House Speaker Mike Johnson said political leaders should not call their opponents “enemies” — but declined to criticize Donald Trump for his long-running habit of doing exactly that.
Johnson urged lawmakers on both sides of the aisle to respectfully engage with each other and to “turn down the temperature and the violent rhetoric” following the fatal shooting of conservative activist Charlie Kirk last Wednesday.
“Leaders cannot call their political opponents Nazis and fascists and enemies of the state because they disagree with their policy priorities. I mean, this is something we should have learned in grade school,” Johnson said during Tuesday’s weekly House Republican Leadership press conference on Capitol Hill.
“This type of language spurs on depraved people, deranged people who take that as a cue.
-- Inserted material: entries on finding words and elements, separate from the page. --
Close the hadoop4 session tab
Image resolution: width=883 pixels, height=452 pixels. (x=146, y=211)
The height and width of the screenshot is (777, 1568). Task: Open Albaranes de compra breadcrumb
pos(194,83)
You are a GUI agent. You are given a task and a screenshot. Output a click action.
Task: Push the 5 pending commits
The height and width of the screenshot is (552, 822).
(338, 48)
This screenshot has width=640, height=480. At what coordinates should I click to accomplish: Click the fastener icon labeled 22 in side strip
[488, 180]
And this tragic phenomenon played out this week in Utah,” he added.
When asked by CNN if he would urge Trump, who has long labeled Democrats as “evil” and the “enemy,” to change his own rhetoric, Johnson said the president “has been called the most despicable names by people on the left for a long, long time.”
“Look, there’s a lot of heated rhetoric all around and what I’m trying to advance here is the idea that we can have vigorous policy debates,” he added, according to CNN.
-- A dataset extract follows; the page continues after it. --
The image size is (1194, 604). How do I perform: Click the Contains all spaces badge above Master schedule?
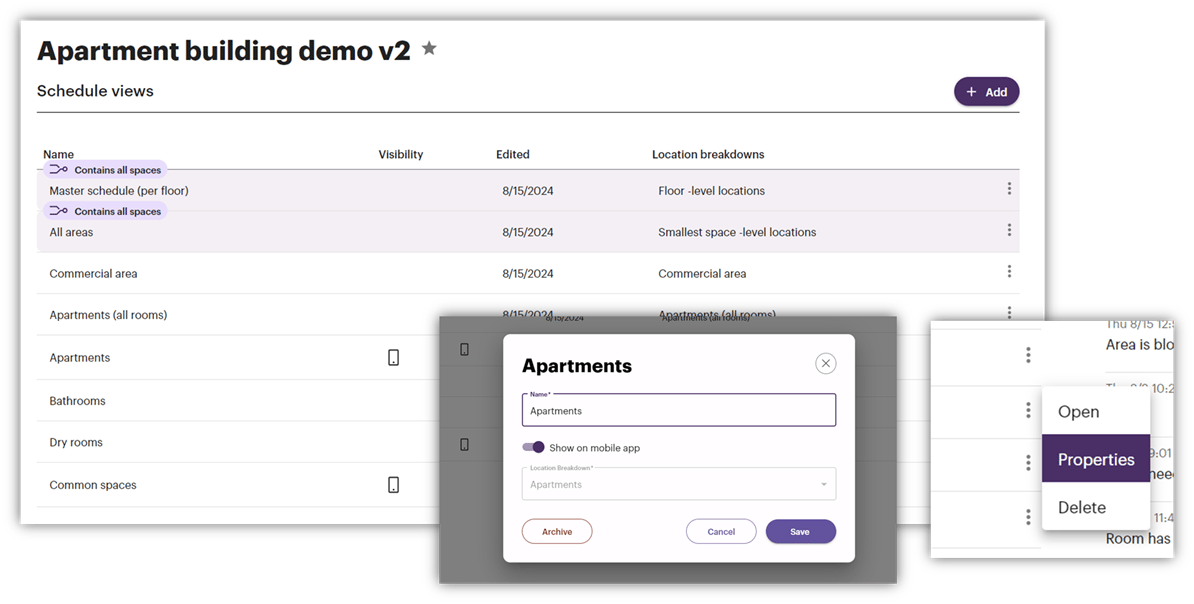pos(105,170)

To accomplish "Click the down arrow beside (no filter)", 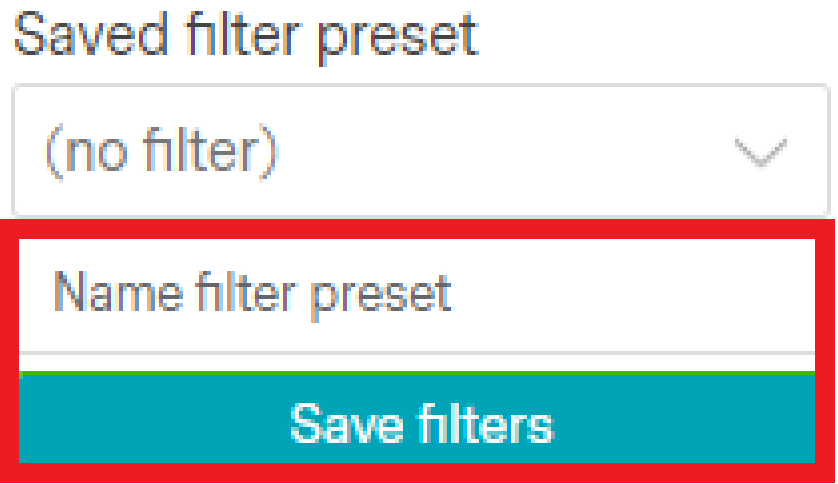I will (764, 153).
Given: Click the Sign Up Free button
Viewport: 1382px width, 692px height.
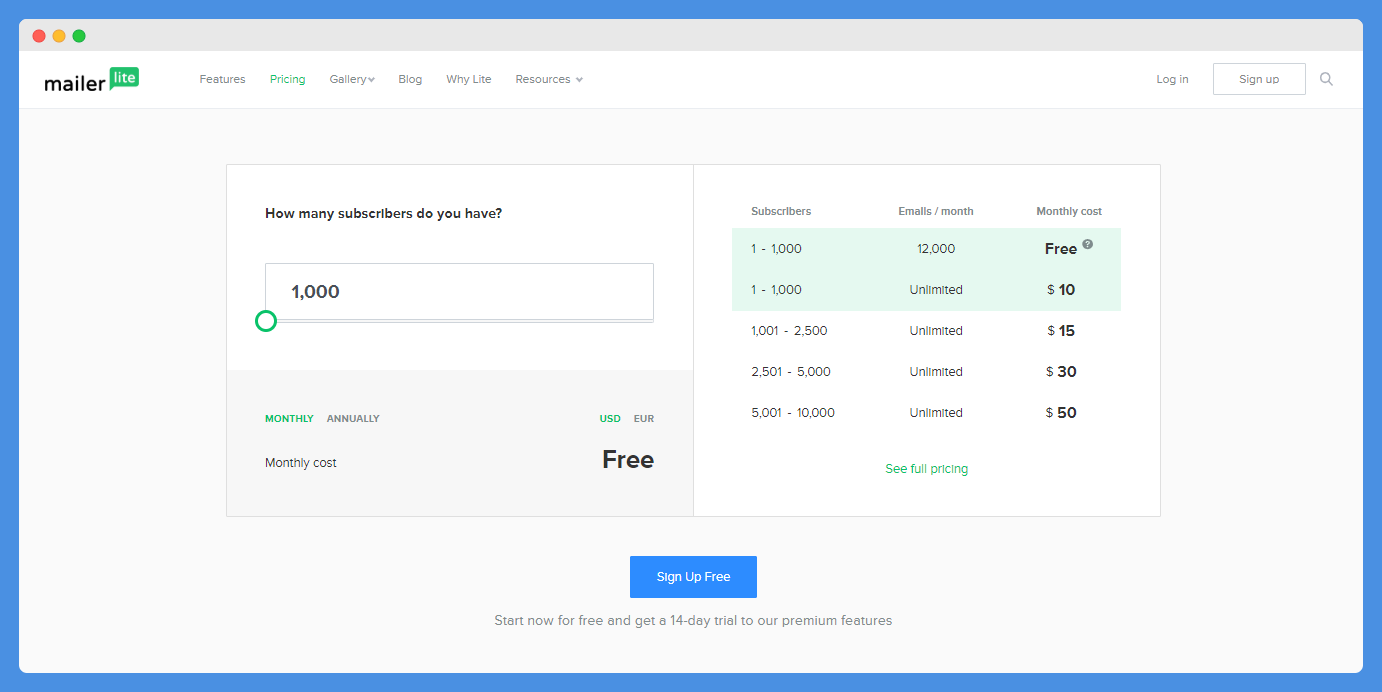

Johnson then pointed to Kirk, a devoted ally of Trump, as an example, saying, “We can have vehement disagreements on policy, but it shouldn’t be personal.”
“At the end of the day, we’re trying to bring people to our mode of thinking, and it’s more effective that way when you handle it that way. And I think Charlie was a great example of that,” he added.
The exchange came as Trump and other MAGA leaders have insisted that the left is more responsible for the recent spike in political violence than the right after Kirk, 31, was killed while speaking to a Utah college campus.
“Well, the problem is on the left,” Trump said to reporters outside Air Force One on Tuesday, according to Fox News.
“The problem is on the left if you look at the problem – it’s not on the right like some people like to say, on the right. The problem we have is on the left. When you look at the agitators, you look at the scum that speaks so badly of our country, the American flag burnings all over the place, that’s the left, that’s not the right,” he said.
Kirk’s killing during a speaking engagement at Utah Valley University, which was caught on horrifying footage and blasted across social media, has been deeply polarizing.
In the days following his death, Republicans have been demanding action against anyone who has reacted to the killing by “praising, rationalising, or making light” of it or by “belittling” his memory.
Meanwhile, Kirk’s suspected killer, 22-year-old Tyler Robinson, was formally charged with aggravated murder and several other charges on Tuesday.
He will face the death penalty if convicted, officials said.